A regulamentação do setor de apostas de quota fixa está em vigor no Brasil desde 1º de janeiro de 2025. As regras determinam que somente operadores licenciados podem atuar legalmente no país.
As empresas autorizadas estão sujeitas a obrigações tributárias, normas operacionais e mecanismos de proteção aos apostadores.
Dados do Ministério da Fazenda citados no estudo apontam que, no primeiro ano do mercado regulado, as casas de apostas contribuíram com R$ 9,95 bilhões em tributos e destinações legais para áreas como esporte, turismo, segurança pública e educação.
Cada plataforma também recolheu R$ 30 milhões em outorga. Segundo o estudo “Panorama do mercado de apostas de quota fixa”, as operadoras regulamentadas investiram aproximadamente R$ 7,5 bilhões em capital social, com estimativa de geração de 15,5 mil empregos diretos e indiretos.
Para Eric Brasil, diretor de Regulação e Políticas Públicas da LCA Consultores, a redução estimada da participação do mercado ilegal representa um avanço, mas também reforça a necessidade de continuidade das ações de fiscalização.
“Os resultados da estimativa de participação dos operadores ilegais no consumo de apostas indicam não apenas a queda relativa do tamanho do mercado ilegal, mas também menor incerteza sobre a magnitude desse mercado, sinalizando avanços importantes decorrentes da regulamentação e das medidas de combate às plataformas ilegais”, afirma.
O diretor ressalta ainda a importância de manter as iniciativas de fiscalização contra plataformas não autorizadas.
De acordo com a pesquisa do Instituto Locomotiva, entre os apostadores elegíveis ao mercado ilegal, 51% são mulheres e 49% são homens.
A maior parcela dos entrevistados está na faixa etária entre 18 e 29 anos, que representa 54% do grupo. Em relação à renda, 51% recebem até dois salários mínimos.
Entre aqueles que realizaram alguma das práticas associadas a plataformas informais, 51% afirmaram que utilizam exclusivamente esse tipo de plataforma. Outros 36% disseram que esses sites concentram a maior parte de suas apostas.

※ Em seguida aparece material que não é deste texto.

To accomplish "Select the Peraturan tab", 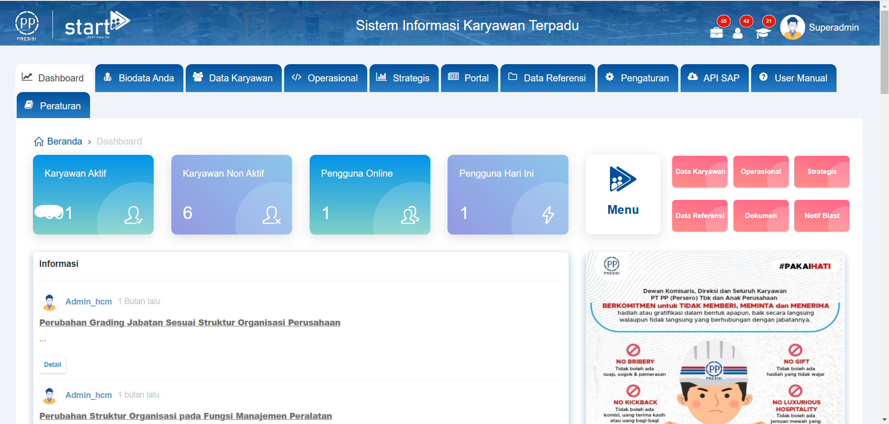I will [53, 106].
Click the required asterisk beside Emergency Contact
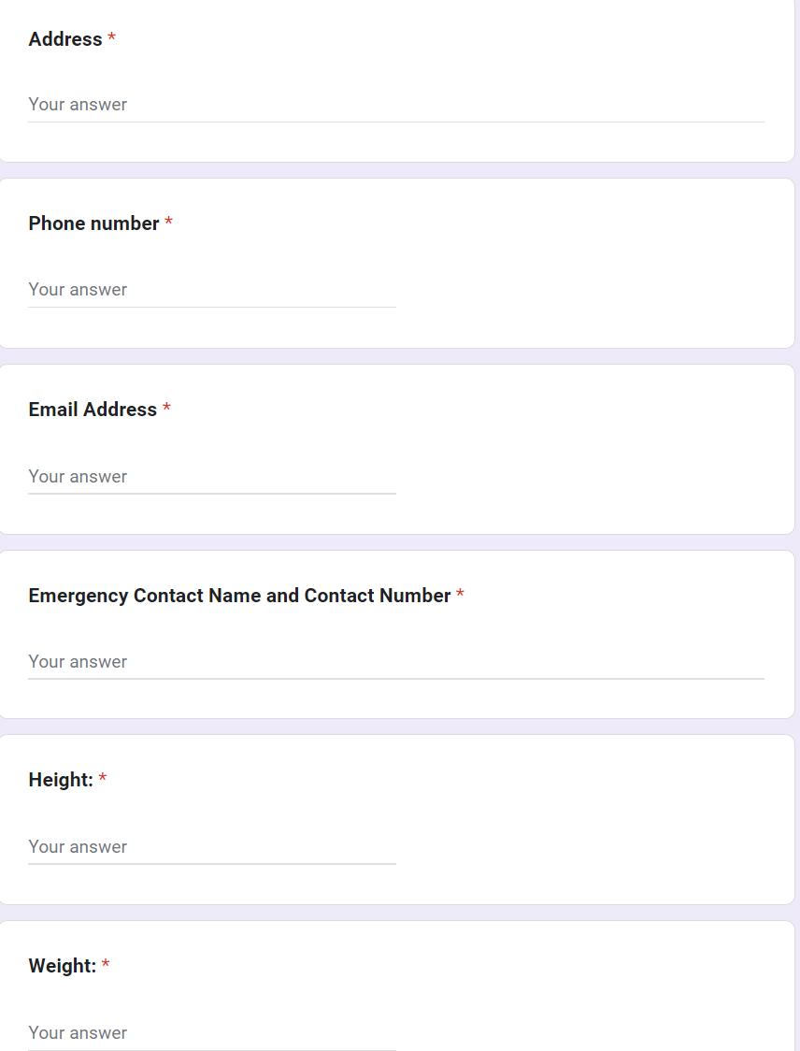800x1051 pixels. coord(461,595)
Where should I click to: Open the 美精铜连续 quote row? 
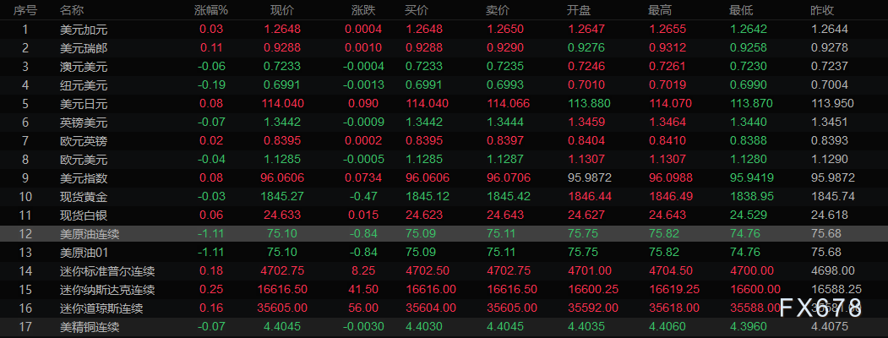tap(90, 327)
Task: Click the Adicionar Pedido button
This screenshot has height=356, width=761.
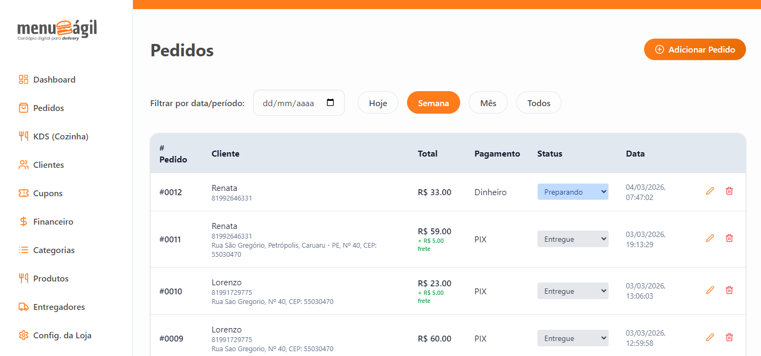Action: [694, 49]
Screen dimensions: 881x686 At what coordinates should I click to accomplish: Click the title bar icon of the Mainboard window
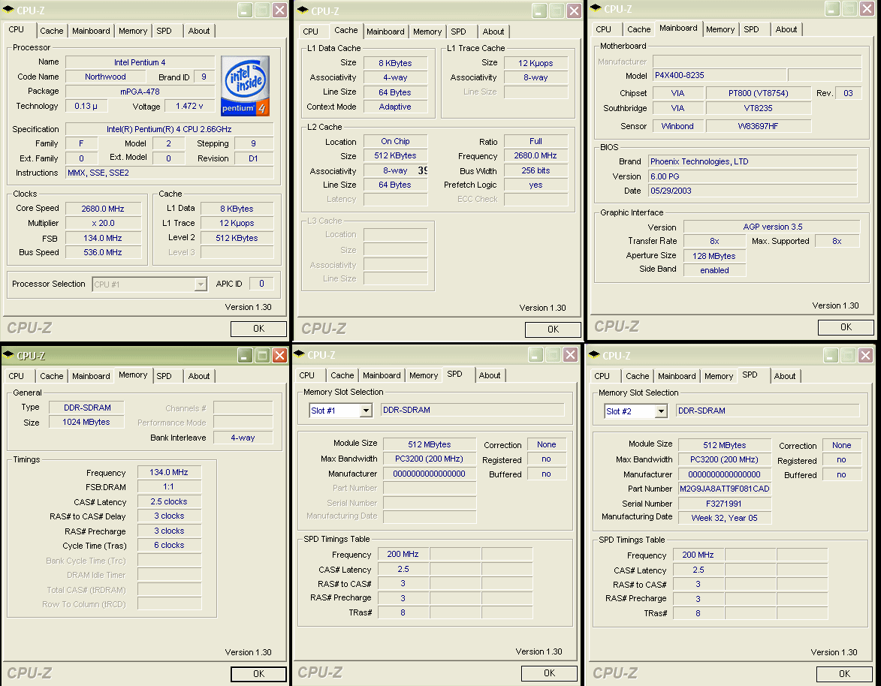[x=596, y=9]
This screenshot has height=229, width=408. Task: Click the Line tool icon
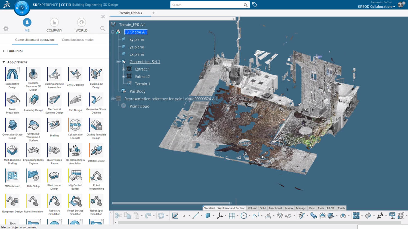coord(196,216)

Para 8% dos entrevistados, as plataformas ilegais respondem por aproximadamente metade das apostas, enquanto 6% afirmaram que são utilizadas para a menor parte das apostas.
“O estudo revela uma ligeira redução da participação das apostas ilegais, mas ainda em patamares elevados, com metade dos apostadores brasileiros transitando no mercado não licenciado. O dado positivo é que há quase um consenso de que esse problema precisa ser encarado: mesmo quem joga nos sites clandestinos acha que é um dever do País combatê-los com mais força”, afirma Renato Meirelles, presidente do Instituto Locomotiva.
A pesquisa também avaliou a percepção dos apostadores sobre os riscos associados às plataformas não autorizadas.
Do total de entrevistados, 77% concordam total ou parcialmente que as bets ilegais não cumprem regras e normas destinadas à promoção do jogo responsável e, por isso, são mais perigosas para os apostadores.
Outros 13% não concordam nem discordam da afirmação, enquanto 5% discordam parcialmente e outros 5% discordam totalmente.
Para verificar se uma plataforma está autorizada a operar no Brasil, o consumidor deve observar algumas características exigidas pelo mercado regulamentado.
As operadoras autorizadas devem utilizar obrigatoriamente o domínio .bet.br. Sites que não utilizam esse domínio não estão autorizados a operar legalmente em todo o território nacional.
As plataformas regulamentadas também exigem procedimentos de cadastro, incluindo reconhecimento facial, envio de documentos e outras verificações de identidade. O objetivo inclui impedir o acesso de menores de 18 anos.
Além disso, devem disponibilizar ferramentas para estabelecer limites de tempo e perdas financeiras, mecanismos de autoexclusão para jogadores vulneráveis e aceitar somente transações via Pix e débito da conta do titular do cadastro, sem cartões de crédito ou criptomoedas.
O consumidor que ainda tiver dúvidas pode consultar o www.betalert.com.br, plataforma disponibilizada pelo IBJR para verificar se determinada bet está regulamentada pelo Governo Federal.